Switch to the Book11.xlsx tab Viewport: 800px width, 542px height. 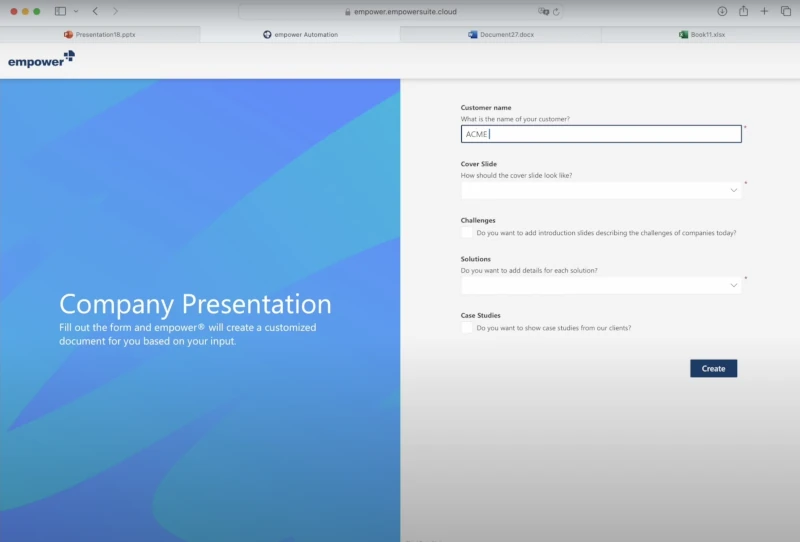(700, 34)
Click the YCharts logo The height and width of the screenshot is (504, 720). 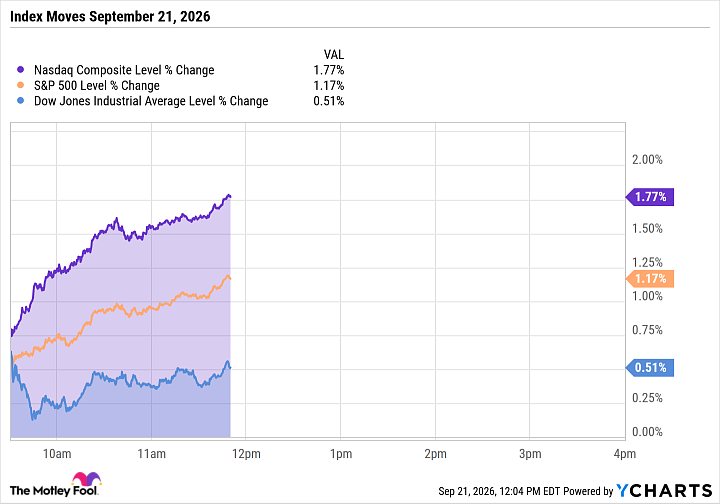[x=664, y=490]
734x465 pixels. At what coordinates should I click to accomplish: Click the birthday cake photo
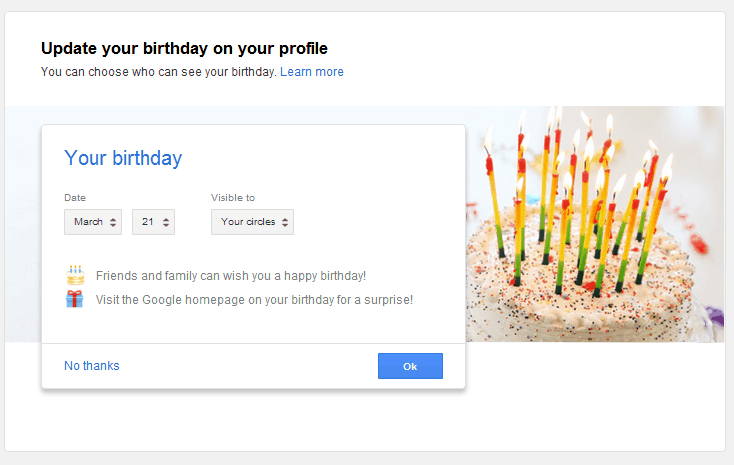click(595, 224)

==

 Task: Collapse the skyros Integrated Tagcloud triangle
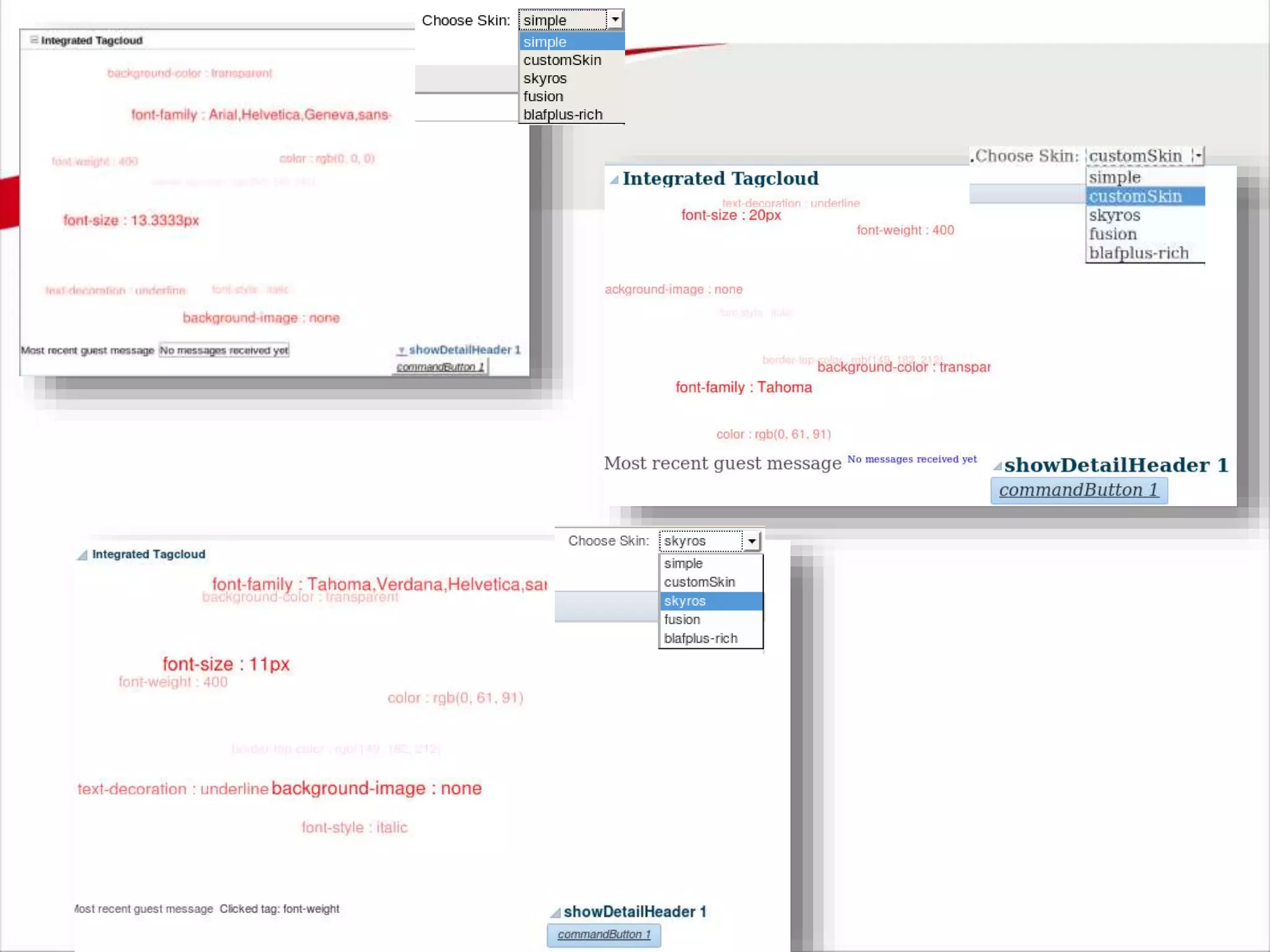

--

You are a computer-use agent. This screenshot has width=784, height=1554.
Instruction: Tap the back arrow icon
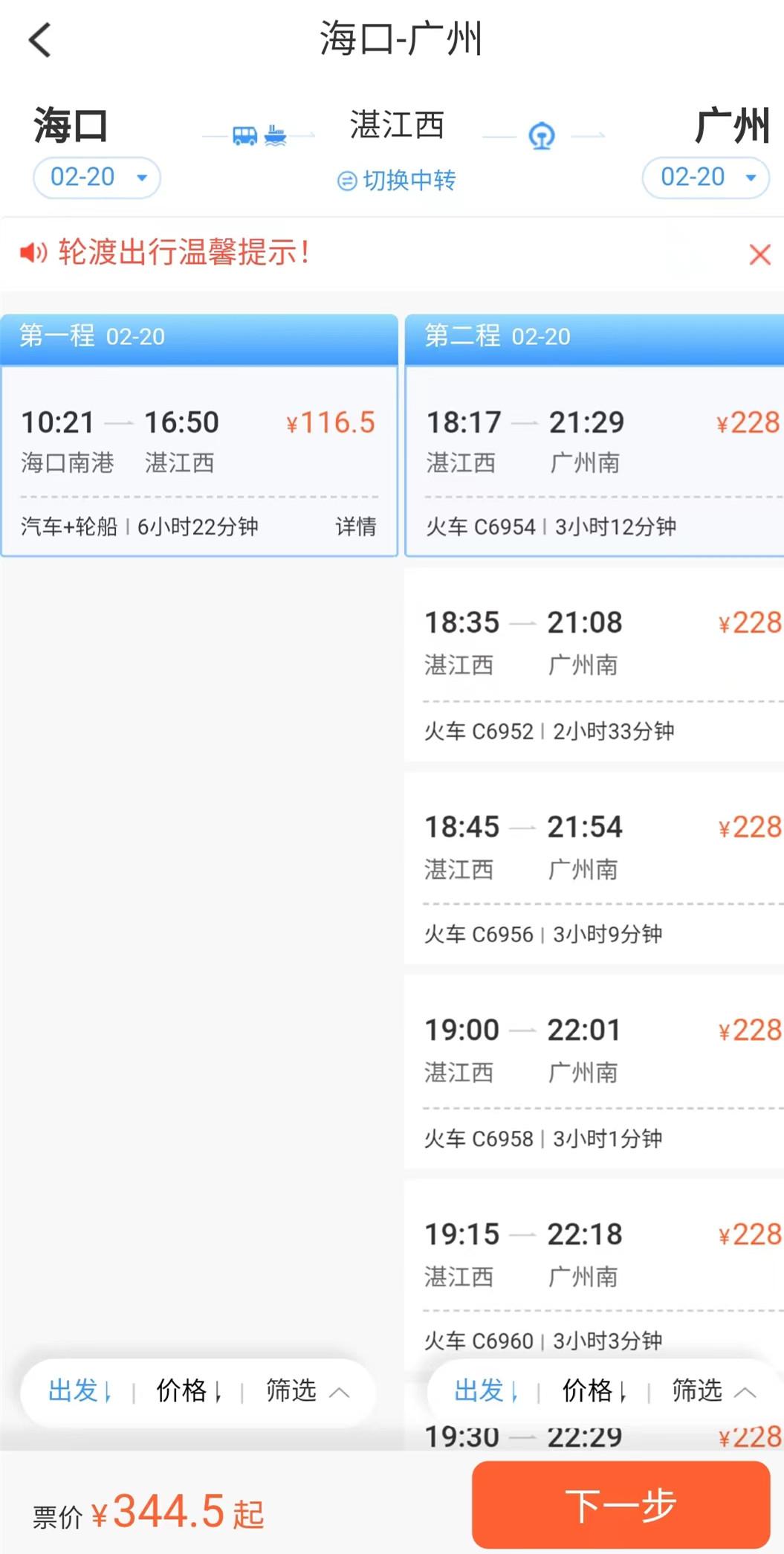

#### [REQUIREMENT]
Above are the records; repeat exactly the lines from the one holding "You are a computer-use" down to the one holding "Instruction: Tap the back arrow icon", end lines included.

#### [TASK RESPONSE]
You are a computer-use agent. This screenshot has width=784, height=1554.
Instruction: Tap the back arrow icon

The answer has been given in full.